Как ни странно, но этот случай в жизни отца не пробудил в нем мистических наклонностей — очевидно, трезвая, искренняя религиозность деда и его семьи удержала его от этого.
Жизнь отца после болезни уже не потекла по прежнему руслу. Выздоровев, он снова возвратился в общество, но прежние увеселения перестали его удовлетворять, бывшие закадычные приятели потребовали пересмотра — многие из них стали казаться пустыми и ничтожными. Все ближе и ближе стал он сходиться со своим старшим двоюродным братом Алексеем Петровичем. Все теснее и теснее делалось его общение со своим сверстником, свояком Владимиром Васильевичем Постниковым. Последний хотя и любил выпить и покутить, но после смерти жены так же, как и отец, начал задумываться о целях жизни.

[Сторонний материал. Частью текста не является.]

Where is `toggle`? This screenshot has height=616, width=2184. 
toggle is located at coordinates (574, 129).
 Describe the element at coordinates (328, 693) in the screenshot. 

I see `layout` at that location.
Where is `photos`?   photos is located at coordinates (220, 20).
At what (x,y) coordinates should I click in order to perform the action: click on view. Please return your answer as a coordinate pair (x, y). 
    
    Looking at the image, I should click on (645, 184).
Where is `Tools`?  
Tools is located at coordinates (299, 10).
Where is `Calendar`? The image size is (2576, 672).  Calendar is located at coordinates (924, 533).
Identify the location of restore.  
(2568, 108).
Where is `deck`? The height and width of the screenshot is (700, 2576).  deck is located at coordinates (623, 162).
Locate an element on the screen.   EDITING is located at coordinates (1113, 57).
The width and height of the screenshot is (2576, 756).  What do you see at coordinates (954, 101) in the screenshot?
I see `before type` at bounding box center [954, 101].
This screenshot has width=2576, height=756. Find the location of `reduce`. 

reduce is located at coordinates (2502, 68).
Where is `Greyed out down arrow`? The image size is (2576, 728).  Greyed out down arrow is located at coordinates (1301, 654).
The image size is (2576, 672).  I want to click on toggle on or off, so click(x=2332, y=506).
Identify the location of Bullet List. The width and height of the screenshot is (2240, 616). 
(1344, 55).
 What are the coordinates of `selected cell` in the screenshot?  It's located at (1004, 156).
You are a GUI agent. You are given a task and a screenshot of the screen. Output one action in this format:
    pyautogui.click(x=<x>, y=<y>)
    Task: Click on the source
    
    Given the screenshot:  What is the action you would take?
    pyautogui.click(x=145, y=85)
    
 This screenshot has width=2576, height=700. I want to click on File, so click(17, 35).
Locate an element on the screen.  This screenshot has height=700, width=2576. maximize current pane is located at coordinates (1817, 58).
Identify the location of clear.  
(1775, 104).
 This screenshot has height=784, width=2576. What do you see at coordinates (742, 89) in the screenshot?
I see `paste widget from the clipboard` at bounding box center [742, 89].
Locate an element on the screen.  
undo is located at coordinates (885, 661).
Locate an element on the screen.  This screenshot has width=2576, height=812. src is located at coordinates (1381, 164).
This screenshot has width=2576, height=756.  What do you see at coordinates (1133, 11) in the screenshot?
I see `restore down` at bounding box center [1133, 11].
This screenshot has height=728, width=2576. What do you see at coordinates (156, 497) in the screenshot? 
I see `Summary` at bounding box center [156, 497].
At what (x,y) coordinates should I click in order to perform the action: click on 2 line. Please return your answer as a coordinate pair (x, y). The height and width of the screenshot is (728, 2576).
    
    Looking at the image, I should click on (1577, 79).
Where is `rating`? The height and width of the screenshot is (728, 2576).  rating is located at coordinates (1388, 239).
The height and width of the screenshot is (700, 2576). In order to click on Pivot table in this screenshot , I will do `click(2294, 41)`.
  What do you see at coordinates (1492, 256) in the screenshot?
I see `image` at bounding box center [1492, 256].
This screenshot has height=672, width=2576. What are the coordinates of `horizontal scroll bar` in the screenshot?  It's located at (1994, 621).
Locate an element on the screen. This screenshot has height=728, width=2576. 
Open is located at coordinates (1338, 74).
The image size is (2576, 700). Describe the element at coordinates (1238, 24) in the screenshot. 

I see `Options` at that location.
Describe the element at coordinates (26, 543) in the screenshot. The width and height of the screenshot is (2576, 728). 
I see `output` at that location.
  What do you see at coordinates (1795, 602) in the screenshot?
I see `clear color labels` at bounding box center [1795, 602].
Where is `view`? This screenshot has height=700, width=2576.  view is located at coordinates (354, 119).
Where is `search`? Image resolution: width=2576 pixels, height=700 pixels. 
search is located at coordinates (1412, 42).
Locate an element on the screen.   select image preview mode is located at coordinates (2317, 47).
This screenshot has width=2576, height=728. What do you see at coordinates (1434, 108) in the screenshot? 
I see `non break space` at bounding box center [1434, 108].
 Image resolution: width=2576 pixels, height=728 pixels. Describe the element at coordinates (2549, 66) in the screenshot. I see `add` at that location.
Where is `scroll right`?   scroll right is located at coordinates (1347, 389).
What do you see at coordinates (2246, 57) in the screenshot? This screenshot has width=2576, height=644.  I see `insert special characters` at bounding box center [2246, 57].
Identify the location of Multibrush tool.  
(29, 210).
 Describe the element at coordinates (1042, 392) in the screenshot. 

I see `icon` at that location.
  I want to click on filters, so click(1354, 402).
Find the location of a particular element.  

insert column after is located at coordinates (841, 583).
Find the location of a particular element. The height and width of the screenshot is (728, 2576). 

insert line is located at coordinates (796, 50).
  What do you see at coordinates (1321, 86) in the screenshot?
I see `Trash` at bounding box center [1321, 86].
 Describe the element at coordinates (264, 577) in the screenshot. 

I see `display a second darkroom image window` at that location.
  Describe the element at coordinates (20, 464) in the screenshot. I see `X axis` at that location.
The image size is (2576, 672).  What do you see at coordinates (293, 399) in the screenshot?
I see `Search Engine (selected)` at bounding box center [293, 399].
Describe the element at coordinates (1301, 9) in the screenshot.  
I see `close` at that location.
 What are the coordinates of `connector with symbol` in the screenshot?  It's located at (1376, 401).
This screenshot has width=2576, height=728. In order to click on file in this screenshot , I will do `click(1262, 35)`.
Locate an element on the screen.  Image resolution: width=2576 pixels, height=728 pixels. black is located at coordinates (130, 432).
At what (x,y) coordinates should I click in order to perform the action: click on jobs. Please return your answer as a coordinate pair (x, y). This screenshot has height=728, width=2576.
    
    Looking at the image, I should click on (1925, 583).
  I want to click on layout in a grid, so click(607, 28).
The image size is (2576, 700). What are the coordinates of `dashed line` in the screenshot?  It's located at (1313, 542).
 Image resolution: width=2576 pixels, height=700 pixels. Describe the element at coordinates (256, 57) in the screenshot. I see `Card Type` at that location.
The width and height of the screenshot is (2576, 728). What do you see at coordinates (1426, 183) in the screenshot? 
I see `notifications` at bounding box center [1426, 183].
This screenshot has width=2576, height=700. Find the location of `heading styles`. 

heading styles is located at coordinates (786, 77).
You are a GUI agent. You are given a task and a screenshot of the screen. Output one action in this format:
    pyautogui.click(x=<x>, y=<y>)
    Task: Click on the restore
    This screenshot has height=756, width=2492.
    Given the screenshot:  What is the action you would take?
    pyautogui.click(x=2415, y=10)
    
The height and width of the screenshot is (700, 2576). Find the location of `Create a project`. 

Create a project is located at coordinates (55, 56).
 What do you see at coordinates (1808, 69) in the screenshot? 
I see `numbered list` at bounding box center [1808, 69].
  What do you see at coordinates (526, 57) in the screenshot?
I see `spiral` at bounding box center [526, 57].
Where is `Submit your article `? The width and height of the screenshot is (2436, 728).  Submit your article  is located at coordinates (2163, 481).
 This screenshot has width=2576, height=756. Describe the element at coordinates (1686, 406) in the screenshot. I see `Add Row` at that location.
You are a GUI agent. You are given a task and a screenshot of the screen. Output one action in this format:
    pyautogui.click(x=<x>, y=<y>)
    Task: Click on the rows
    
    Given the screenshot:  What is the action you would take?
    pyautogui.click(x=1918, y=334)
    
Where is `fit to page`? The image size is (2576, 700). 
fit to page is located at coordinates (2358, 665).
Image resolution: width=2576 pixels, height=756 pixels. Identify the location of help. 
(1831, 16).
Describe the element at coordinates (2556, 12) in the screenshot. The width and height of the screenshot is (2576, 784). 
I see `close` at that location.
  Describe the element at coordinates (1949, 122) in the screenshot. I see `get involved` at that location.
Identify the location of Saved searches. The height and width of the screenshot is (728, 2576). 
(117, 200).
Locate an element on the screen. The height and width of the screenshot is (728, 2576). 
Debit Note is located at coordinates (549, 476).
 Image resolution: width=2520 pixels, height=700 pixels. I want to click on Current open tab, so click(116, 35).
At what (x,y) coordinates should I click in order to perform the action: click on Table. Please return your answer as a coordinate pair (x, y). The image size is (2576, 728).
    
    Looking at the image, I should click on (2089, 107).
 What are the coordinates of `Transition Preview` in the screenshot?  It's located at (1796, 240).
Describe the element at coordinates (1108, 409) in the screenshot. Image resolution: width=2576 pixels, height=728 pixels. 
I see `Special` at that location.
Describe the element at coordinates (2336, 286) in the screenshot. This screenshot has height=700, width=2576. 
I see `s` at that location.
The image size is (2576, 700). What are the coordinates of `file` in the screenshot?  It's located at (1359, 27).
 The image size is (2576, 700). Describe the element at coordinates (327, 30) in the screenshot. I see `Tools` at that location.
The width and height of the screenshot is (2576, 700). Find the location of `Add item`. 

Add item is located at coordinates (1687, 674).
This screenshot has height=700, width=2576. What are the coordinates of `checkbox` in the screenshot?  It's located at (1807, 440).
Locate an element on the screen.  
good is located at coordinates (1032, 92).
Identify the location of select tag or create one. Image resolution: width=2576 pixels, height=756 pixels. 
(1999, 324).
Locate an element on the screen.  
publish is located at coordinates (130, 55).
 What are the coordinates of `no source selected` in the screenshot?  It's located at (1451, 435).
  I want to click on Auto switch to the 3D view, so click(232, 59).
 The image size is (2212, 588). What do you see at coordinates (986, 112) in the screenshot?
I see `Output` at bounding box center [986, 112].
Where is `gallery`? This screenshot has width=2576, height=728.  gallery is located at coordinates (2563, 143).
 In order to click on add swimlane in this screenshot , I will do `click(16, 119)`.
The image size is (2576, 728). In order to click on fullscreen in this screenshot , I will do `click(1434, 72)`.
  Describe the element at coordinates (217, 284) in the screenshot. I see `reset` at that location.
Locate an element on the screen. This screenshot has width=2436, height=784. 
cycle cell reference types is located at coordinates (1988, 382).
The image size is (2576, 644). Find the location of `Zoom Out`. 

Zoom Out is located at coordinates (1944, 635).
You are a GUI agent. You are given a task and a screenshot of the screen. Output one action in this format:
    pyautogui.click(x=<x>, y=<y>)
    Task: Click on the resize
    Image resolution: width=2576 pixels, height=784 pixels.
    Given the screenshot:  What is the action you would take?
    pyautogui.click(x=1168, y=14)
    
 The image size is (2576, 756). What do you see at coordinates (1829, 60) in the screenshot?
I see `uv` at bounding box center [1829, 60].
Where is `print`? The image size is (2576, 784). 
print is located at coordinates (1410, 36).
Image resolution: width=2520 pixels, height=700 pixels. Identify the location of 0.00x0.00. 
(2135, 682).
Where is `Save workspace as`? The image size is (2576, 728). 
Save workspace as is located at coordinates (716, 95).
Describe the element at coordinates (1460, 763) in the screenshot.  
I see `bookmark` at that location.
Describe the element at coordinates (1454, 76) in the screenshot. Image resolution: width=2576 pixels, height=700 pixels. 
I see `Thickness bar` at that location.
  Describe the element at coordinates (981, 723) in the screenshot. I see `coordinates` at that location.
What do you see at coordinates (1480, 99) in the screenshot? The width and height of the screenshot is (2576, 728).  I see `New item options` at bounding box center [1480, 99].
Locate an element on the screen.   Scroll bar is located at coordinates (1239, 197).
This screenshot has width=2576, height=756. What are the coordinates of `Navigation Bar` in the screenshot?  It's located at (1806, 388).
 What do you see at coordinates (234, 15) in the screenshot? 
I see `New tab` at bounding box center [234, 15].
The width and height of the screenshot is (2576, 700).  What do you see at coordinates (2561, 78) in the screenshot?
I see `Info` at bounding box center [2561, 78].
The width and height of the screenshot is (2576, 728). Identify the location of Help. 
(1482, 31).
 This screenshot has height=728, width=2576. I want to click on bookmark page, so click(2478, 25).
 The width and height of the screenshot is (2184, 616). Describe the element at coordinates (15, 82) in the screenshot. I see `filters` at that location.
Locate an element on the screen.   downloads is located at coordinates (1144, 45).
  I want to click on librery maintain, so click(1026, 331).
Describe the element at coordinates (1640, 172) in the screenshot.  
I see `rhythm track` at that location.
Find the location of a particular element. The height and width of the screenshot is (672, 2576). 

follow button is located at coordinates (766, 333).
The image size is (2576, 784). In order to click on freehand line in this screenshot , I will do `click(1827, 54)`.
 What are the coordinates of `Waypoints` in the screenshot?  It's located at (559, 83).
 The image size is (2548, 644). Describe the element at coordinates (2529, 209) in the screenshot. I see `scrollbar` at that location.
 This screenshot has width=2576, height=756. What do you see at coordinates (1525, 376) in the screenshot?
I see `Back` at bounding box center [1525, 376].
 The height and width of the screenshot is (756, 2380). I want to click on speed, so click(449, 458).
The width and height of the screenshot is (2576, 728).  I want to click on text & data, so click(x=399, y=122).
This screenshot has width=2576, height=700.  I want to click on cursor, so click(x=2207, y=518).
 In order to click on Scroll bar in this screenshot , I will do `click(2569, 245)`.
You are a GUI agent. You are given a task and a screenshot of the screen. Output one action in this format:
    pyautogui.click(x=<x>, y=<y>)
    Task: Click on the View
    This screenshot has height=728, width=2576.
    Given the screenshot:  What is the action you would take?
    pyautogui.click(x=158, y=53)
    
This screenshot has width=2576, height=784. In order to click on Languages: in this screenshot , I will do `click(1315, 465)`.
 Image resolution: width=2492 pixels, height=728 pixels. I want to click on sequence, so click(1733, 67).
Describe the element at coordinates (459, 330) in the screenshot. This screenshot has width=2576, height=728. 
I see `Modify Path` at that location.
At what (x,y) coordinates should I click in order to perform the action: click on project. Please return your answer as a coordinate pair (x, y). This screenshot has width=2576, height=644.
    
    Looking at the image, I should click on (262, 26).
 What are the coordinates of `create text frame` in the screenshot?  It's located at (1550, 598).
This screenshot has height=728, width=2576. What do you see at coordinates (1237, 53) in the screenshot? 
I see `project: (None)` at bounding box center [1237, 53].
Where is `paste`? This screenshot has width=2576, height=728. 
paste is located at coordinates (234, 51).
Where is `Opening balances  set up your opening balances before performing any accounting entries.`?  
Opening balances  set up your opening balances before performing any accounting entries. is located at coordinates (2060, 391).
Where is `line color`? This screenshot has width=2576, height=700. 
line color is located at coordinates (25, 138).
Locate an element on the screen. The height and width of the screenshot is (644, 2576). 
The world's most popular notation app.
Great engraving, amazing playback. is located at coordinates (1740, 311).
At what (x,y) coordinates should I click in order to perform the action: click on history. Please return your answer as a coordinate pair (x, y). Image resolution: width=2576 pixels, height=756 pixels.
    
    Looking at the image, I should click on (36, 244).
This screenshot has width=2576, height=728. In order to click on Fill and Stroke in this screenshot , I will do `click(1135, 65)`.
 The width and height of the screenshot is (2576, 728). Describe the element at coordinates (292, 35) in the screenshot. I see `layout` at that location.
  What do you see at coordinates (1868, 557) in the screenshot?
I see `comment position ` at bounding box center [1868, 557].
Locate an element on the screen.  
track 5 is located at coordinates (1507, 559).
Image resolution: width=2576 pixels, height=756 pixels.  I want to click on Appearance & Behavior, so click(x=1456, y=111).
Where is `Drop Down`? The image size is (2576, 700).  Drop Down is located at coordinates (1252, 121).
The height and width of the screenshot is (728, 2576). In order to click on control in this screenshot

У Алексея Петровича по вечерам собиралась довольно избранная компания историков Москвы — здесь бывал и Забелин, и Ефремов, и Пыляев. Отец внимательно слушал разговоры и понимал, что в этом новом для него обществе обаяние и веселость недостаточны, что нужны знания. Он стал чувствовать, что он купеческий неуч, и жадно набросился на книги. Коллекционерские интересы лиц, бывавших у Алексея Петровича, передались и ему — он захотел обязательно собирать, что, почему, как — безразлично, но собирать — изучать и создать себе серьезный интерес в жизни. Русская старина его мало привлекала, в ней было что-то шаблонное по тому времени. Он пленился экзотикой Востока, Японией, и не прошло много времени, как все его личные деньги начали тратиться на приобретение экспонатов страны Восходящего Солнца. Его холостая комната в Кожевниках стала напоминать восточную кумирнюю. На стенах висели шелковые вышивки, по сторонам стояла причудливая, но малоудобная мебель, тускло светили необыкновенные светильники и лампы, всюду виднелась затейливая бронза и тонкая слоновая кость. Посреди всего этого расхаживал сам хозяин в японском халате, а на стене висела его невероятных размеров японская соломенная рыбачья шляпа. Интерес к Японии сменился увлечением Наполеоном 1. Восточные экспонаты стали постепенно исчезать и заменяться изображениями прославленного корсиканца, плоскостными и объемными, всевозможных существующих фактур. Наконец, произошел исторический спор с Куприяновым и началось созидание театрального музея.